▶ _DATA_:
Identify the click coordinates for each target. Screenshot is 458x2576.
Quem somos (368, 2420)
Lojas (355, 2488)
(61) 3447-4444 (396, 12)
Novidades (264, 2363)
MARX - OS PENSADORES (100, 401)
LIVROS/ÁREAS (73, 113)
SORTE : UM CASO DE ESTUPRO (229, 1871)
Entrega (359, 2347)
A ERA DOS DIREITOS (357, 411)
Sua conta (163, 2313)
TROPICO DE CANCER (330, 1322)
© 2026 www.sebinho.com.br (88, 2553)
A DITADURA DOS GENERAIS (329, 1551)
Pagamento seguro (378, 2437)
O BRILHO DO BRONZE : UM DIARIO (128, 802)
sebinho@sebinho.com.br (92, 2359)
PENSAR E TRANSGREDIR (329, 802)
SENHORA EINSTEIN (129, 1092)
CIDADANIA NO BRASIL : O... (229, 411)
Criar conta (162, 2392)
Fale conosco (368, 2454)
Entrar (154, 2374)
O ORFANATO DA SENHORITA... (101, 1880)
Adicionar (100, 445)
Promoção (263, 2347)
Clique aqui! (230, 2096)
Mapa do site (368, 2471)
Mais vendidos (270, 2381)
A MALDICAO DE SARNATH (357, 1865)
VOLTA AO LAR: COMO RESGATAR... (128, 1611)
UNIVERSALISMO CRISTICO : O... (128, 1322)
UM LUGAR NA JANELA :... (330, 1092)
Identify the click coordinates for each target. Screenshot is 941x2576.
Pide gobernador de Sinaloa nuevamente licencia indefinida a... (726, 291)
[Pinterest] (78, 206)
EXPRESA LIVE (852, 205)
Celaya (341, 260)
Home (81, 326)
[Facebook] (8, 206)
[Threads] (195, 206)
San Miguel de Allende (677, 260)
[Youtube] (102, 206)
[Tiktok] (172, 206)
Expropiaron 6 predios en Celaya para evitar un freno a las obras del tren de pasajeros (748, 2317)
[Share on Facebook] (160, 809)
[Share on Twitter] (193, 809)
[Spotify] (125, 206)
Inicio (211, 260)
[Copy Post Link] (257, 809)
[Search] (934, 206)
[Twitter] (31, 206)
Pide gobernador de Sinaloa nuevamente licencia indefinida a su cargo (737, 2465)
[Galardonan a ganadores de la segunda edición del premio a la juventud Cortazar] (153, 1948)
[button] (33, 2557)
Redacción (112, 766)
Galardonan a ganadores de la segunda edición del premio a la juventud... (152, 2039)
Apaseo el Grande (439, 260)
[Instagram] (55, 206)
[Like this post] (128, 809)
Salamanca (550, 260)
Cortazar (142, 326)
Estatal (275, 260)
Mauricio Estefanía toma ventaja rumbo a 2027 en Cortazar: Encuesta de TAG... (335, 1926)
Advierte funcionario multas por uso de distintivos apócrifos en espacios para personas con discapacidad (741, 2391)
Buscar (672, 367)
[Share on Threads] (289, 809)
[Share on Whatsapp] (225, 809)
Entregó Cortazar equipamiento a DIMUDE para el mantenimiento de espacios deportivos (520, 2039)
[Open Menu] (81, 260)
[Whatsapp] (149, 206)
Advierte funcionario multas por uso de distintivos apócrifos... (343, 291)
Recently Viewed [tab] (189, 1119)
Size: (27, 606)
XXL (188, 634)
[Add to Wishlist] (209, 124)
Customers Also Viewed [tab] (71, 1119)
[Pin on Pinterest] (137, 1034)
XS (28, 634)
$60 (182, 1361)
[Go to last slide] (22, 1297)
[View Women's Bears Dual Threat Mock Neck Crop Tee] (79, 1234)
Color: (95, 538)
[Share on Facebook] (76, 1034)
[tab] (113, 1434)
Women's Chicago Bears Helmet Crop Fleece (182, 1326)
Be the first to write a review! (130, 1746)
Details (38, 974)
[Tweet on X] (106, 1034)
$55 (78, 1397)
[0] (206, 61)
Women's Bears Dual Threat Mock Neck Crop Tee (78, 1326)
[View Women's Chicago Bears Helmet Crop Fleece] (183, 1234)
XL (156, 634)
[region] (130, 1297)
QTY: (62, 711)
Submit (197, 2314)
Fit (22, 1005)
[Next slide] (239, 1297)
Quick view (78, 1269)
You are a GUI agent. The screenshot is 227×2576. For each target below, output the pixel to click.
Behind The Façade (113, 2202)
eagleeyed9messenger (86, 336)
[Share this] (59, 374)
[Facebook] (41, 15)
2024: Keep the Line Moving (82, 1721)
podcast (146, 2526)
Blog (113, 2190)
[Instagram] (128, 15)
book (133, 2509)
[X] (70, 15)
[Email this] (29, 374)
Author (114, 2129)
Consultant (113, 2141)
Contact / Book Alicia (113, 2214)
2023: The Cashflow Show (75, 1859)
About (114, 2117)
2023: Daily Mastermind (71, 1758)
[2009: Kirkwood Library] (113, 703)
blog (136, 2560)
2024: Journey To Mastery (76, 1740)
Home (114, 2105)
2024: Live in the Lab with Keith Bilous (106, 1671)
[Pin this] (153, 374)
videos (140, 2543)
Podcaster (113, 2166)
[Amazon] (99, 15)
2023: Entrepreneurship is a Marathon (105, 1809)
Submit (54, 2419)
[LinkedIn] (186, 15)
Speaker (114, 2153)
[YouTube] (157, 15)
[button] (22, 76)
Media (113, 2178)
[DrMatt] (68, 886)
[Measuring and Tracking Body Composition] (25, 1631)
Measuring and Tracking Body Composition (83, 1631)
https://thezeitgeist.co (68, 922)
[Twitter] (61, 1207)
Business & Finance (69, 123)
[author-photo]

▶ _TASK DIRECTIONS_: Where the line containing "[Amazon] (99, 15)" appears, start copying, and go on exactly through the last line of the data.

▶ _RESULT_:
[Amazon] (99, 15)
2023: Entrepreneurship is a Marathon (105, 1809)
Submit (54, 2419)
[LinkedIn] (186, 15)
Speaker (114, 2153)
[YouTube] (157, 15)
[button] (22, 76)
Media (113, 2178)
[DrMatt] (68, 886)
[Measuring and Tracking Body Composition] (25, 1631)
Measuring and Tracking Body Composition (83, 1631)
https://thezeitgeist.co (68, 922)
[Twitter] (61, 1207)
Business & Finance (69, 123)
[author-photo]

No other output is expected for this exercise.